**What you will do**
Please give the number of lines in the listing that include the word "magnifier", with no other words.

**Provided material**
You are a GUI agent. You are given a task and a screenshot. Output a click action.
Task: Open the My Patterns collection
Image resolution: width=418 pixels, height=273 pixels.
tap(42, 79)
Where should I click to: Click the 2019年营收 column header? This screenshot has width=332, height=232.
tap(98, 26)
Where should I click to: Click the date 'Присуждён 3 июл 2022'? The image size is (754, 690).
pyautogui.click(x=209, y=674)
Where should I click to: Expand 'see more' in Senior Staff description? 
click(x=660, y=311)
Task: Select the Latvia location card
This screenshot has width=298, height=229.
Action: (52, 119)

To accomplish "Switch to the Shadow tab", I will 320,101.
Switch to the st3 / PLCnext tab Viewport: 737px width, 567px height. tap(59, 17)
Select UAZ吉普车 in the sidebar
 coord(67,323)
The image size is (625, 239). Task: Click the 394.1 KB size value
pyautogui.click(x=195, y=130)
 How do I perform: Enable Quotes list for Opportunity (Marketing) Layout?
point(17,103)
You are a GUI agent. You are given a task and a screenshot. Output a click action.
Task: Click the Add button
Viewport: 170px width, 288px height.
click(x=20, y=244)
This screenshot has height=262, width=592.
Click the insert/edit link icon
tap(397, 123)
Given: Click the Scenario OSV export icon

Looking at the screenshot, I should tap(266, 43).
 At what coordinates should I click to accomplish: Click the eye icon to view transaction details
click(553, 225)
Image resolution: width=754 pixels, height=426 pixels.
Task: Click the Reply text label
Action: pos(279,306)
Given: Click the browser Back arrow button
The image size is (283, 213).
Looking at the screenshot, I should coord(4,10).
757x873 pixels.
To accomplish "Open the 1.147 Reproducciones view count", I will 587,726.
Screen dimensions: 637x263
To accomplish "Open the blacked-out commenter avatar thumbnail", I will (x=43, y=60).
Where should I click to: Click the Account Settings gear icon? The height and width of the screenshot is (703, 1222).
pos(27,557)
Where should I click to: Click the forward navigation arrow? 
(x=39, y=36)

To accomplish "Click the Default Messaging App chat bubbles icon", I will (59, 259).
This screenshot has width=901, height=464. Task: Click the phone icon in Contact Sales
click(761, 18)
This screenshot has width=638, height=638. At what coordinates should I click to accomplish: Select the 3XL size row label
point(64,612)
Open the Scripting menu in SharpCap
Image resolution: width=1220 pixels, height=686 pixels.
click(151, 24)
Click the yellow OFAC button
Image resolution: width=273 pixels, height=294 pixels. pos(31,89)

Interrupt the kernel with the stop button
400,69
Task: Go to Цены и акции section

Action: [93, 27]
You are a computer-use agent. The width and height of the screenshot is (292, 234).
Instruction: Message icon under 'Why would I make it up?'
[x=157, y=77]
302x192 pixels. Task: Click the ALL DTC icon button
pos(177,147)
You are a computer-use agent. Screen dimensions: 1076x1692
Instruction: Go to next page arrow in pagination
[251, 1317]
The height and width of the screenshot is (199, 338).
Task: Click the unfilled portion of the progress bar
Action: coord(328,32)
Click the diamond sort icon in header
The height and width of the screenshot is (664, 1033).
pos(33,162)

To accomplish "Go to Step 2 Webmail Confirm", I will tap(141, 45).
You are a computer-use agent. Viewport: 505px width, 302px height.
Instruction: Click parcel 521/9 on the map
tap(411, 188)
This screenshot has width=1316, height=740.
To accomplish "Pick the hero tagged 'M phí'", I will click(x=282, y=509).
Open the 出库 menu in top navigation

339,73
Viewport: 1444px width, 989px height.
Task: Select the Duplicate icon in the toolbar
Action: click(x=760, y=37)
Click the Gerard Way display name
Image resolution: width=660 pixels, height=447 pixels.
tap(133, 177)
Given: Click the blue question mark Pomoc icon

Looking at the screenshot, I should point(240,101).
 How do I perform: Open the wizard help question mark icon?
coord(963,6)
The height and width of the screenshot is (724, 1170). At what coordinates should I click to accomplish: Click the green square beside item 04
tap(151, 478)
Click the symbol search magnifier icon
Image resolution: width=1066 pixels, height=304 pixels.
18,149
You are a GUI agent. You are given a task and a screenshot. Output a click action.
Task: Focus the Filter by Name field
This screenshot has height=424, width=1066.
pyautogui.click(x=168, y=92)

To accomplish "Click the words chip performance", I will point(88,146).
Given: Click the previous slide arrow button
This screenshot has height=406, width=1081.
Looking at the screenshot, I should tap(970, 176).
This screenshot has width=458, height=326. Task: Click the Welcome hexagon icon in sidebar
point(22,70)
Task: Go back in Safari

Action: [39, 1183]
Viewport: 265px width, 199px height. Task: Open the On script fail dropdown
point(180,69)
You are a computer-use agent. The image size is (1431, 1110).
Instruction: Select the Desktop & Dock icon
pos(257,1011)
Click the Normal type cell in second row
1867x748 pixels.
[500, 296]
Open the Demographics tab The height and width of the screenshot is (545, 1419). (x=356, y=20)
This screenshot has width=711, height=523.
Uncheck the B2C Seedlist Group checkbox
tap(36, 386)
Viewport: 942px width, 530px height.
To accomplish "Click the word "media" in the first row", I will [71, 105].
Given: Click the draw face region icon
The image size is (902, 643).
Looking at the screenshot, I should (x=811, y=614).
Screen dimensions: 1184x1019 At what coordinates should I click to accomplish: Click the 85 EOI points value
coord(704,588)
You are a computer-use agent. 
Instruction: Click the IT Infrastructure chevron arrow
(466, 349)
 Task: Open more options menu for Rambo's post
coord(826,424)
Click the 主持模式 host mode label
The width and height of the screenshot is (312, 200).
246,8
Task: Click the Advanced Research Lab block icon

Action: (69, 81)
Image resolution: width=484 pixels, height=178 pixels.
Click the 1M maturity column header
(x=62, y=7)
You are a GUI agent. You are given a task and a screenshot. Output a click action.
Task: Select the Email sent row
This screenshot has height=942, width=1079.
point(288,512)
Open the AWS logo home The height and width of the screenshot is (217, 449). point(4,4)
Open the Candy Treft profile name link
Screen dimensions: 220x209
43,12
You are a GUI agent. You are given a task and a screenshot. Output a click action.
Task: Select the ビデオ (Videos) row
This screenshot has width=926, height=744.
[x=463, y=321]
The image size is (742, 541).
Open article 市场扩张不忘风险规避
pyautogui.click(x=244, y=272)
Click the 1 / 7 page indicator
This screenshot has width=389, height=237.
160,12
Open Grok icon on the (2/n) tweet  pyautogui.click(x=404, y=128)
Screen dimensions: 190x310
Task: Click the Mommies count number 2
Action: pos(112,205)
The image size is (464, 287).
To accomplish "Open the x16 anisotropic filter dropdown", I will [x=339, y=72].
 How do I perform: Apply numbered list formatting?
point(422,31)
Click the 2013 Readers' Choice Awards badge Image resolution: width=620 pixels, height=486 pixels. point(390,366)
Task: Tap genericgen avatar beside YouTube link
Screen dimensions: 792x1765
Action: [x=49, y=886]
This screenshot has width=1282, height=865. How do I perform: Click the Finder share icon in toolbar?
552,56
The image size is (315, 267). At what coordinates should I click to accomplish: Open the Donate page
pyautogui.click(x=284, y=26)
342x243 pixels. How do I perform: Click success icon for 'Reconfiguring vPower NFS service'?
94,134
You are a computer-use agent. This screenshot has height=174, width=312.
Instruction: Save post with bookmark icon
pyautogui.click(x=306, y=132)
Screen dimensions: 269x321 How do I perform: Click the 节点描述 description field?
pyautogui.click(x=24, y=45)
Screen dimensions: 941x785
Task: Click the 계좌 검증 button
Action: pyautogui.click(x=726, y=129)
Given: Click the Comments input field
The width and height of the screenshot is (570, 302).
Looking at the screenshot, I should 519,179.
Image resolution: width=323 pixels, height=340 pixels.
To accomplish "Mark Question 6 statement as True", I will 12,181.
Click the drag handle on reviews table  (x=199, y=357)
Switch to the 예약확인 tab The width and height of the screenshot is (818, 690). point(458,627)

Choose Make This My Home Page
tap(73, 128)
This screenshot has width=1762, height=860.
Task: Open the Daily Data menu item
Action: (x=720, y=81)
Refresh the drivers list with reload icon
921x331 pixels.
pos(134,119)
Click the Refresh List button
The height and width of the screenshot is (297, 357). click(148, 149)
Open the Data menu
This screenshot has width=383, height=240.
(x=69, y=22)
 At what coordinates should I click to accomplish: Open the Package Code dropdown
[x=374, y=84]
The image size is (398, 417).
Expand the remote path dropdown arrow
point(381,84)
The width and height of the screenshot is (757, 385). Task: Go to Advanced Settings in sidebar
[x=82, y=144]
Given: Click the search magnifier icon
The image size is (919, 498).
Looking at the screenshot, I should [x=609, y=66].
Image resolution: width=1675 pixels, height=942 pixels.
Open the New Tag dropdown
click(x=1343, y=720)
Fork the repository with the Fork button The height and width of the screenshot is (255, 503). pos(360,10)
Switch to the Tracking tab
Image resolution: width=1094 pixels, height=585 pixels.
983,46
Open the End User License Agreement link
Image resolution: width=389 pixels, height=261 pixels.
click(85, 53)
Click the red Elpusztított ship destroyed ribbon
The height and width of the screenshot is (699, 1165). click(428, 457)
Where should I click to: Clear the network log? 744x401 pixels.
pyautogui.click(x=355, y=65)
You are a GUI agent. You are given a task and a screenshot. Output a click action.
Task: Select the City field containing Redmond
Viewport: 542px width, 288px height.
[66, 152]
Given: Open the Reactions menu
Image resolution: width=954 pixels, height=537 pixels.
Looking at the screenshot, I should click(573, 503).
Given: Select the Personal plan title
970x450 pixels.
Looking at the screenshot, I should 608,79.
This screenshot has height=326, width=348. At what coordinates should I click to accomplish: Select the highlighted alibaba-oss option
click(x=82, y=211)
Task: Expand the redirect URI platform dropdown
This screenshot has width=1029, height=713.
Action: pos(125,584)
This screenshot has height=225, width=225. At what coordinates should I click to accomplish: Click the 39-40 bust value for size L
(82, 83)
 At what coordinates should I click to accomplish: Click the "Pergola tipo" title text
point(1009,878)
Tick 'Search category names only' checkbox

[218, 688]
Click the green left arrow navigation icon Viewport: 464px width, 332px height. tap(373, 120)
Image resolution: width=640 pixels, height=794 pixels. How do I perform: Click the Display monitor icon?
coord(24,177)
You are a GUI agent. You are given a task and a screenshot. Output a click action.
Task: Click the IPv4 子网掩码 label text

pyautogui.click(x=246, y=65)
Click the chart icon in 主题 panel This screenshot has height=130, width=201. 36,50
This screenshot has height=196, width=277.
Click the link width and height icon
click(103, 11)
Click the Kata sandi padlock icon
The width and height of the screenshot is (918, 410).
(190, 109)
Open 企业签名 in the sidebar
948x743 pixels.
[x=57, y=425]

**Exercise output**
2